Weill e Strauss nell’anima della Verdi

Franco Fayenz

Nella calma un po’ distratta di fine stagione, l’Auditorium di Milano ha proposto agli ascoltatori di palato fine alcune partiture che, chissà perché, sono di rara esecuzione non soltanto nel capoluogo lombardo. In due concerti ravvicinati si sono apprezzati, fra l’altro, i Vier Letzte Lieder per soprano e orchestra di Richard Strauss e la Kleine Dreigroschemusik (o la Suite da Die Dreigroschenoper, se si preferisce) di Kurt Weill. I quattro deliziosi ultimi lieder di Strauss erano in programma fra l’Idillio di Sigfrido di Wagner e il superstite Adagio della Decima Sinfonia di Mahler, anch’essi di non frequente ascolto; mentre i brani portanti dell’Opera da tre soldi di Weill concludevano, in modo non attinente ma assai opportuno, una serata in memoria di Luciano Berio. Protagonista è stata l’orchestra residente dell’Auditorium, la Sinfonica Verdi, diretta nel primo caso da Claus Peter Flor e nel secondo dalla brava e bella Nicoletta Conti. Il soprano tedesco Anne Schwanewilms ha dato ai lieder straussiani la giusta dimensione, evitando di prevalere con la voce sull’orchestra - c’è chi ci prova, malgrado la pienezza sontuosa della scrittura orchestrale - e ponendosi invece come strumento fra gli strumenti.

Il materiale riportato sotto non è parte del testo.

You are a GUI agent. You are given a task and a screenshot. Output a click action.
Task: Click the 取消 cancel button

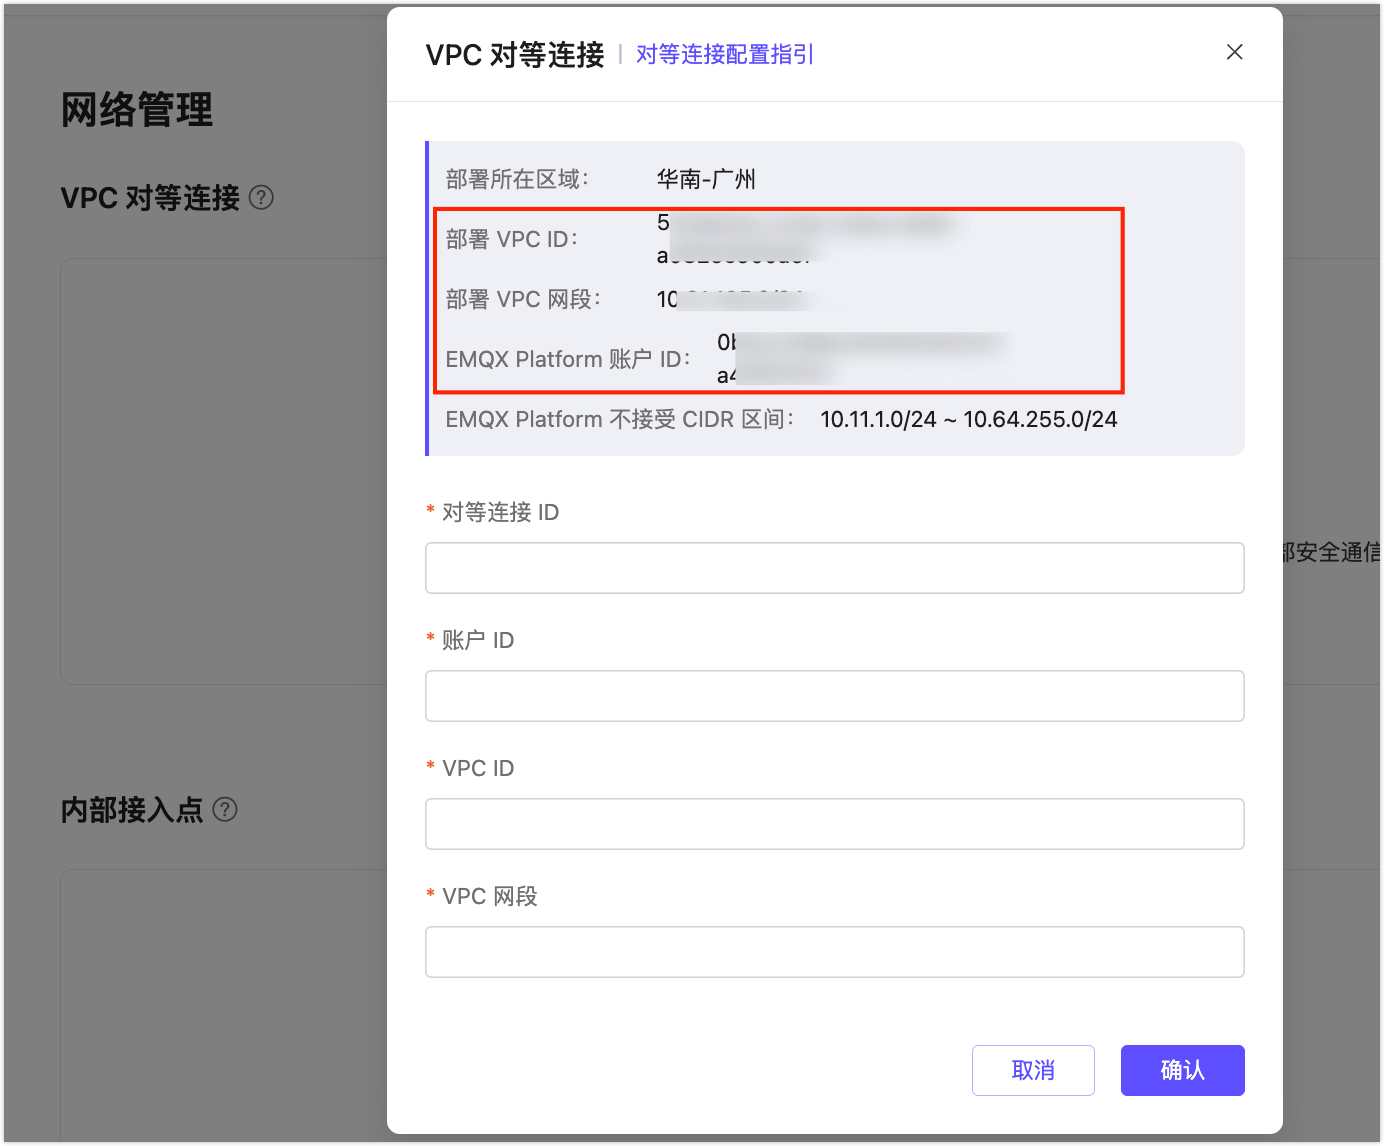[x=1033, y=1070]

Quanto a Weill, l’Opera da tre soldi (1928), che precede di pochi anni l’esilio del compositore dalla Germania nazista, costituisce forse il punto più alto del suo sodalizio con i testi di Bertolt Brecht. I sette episodi della Suite ne riassumono il senso del grottesco e la sintesi amara fra i moduli del cabaret, del jazz e della musica contemporanea.